In this section we analyze the statistical data by simulation. Graphical result of Tables 1 and 3 is given by simulation process (Fig. 4; Table 2).

Table 3 The static data to analyze the efficiency of the approaches for above discussed attack
Fig. 4
figure 4

Various layers in neural networks

Figure 5 shows the simulated analysis of Table 1 in terms of accuracy, precision, recall, and F-measure. In this figure analysis on efficiency is demonstrated from all the four algorithm that are ANN represented by green line, ANN with PSO represented by purple line, ANN with GA represented by red line and ANN with both PSO and GA represented by blue line. Analysis demonstrates that ANN with both SPO and GA gives better result in terms of all the four parameters (accuracy, precision, recall, and F-measure).

Fig. 5
figure 5

Simulated graph of Table 1

Observation 1: In Fig. 5 Parameters analysis of different classifier and proposed approach has been shown. In analysis, parameters like precision, recall, accuracy and F-measure vary according to classifier but one analysis about proposed approach (PSO with GA in neural network) is very clear that it  shows significant improvement in all parameters. If analysis have to be made only over proposed approach then recall parameter have shown significant improvement then other parameters. So it gives clear indication of reducing false negative rate and attacks identification is effective in proposed approach because of optimize weight given by PSO_GA approach.
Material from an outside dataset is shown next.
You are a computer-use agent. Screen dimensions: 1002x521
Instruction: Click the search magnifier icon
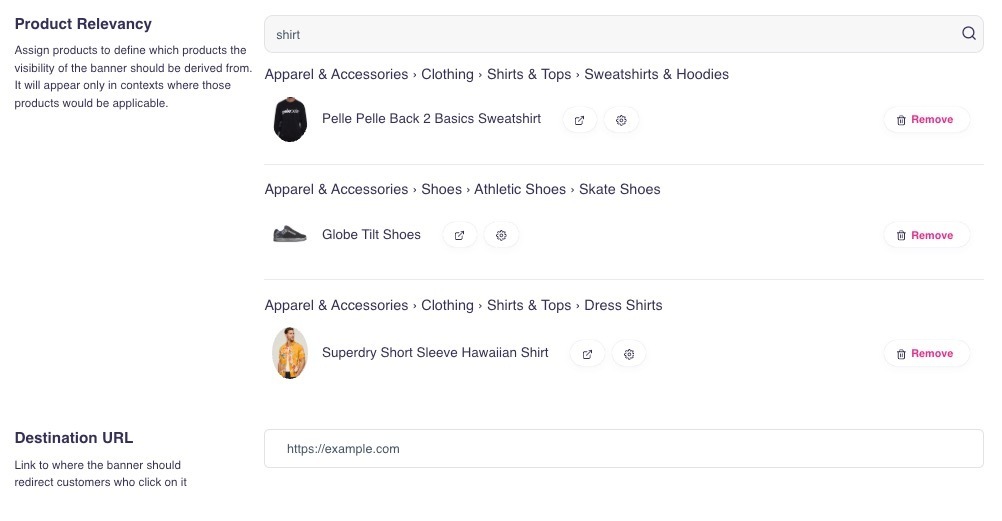tap(968, 33)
Figures 6 and 7 gives the analytic result in terms of accuracy (represented by black line), recall (represented by red line), precision (represented by blue line), and F-measure (represented by green line) of two approaches that are ANN and ANN with GA for the parameters (Dos attack, other attack, and Non or normal attack).The entire four graphs demonstrate the better efficiency of the algorithm ANN with PSO_GA.

Fig. 6
figure 6

Analysis with ANN and ANN _GA

Fig. 7
figure 7

Analysis with ANN _PSO and ANN with PSO_GA

Observation 2: In Fig. 6, depth analysis of all three classes in ANN and ANN_GA has been shown. In this analysis, we have tried to show what is the significance of our approach. We continue this discussion in observation 3 also. So, at first point if analysis is done over normal class and on other class which not any attack in both cases ANN and ANN with GA performed well compared to other parameters like precision, recall, and F-measure but ANN_GA still has better accuracy than ANN, so feature weighted by optimization somehow performs well because of reducing overlapping information learning. If analysis is done through DOS attack only it also shows higher accuracy in ANN with GA, so we can conclude Feature optimize weight is better approach. So how it is going to improve optimization that have been discussed in next part.
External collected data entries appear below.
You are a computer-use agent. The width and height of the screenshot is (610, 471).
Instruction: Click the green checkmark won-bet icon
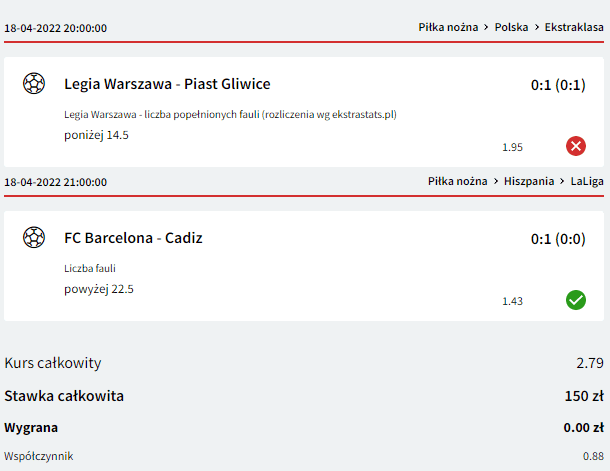(x=576, y=300)
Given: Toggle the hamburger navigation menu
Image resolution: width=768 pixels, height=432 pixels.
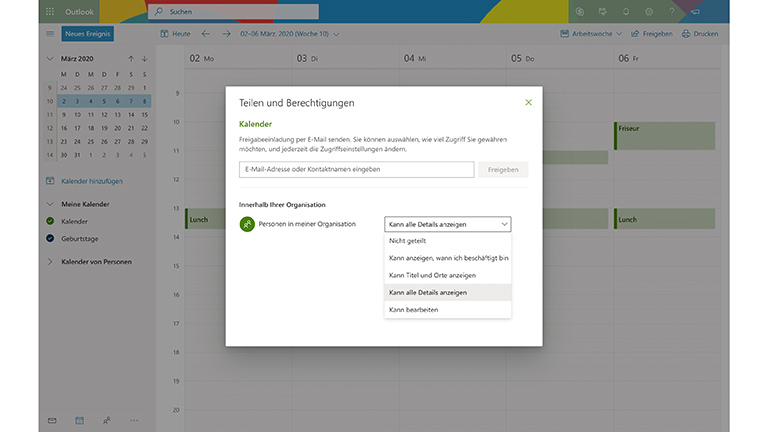Looking at the screenshot, I should pos(50,34).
At last from the whole analysis it can be concluded that algorithm ANN with PSO_GA gives better result for all the attacks we examined in our work.
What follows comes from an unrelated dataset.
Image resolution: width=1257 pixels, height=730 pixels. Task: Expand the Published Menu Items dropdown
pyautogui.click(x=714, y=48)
Observation 3: In Fig. 7, analysis continues from observation 2 and tried to find out the significance of optimization and improvement in detection of different classes by classification. If analysis have to be made then both graph shows the effective recall but only for normal class, which reduces the false positive rate. This improvement can be seen with all classes like DOS attack and other attacks. But effective results have been seen in the in proposed approach where the improved detection have been done for other attacks too. So PSO optimization is effective but PSO with GA i.e. the proposed approach gives more improved results in other attack and normal class.

5 Conclusion

This paper investigates the optimization weight of feature and how to reduce the statistically overlapping between features and improving the optimization by hybridization is worthy or not. In the proposed approach optimization base features with artificial neural network has been used and experiment shows that this hybrid approach not only improves cumulative accuracy, precision, recall, and F-score but also improves all individual parameters among three classes (i.e. DOS attack, Normal and other attacks).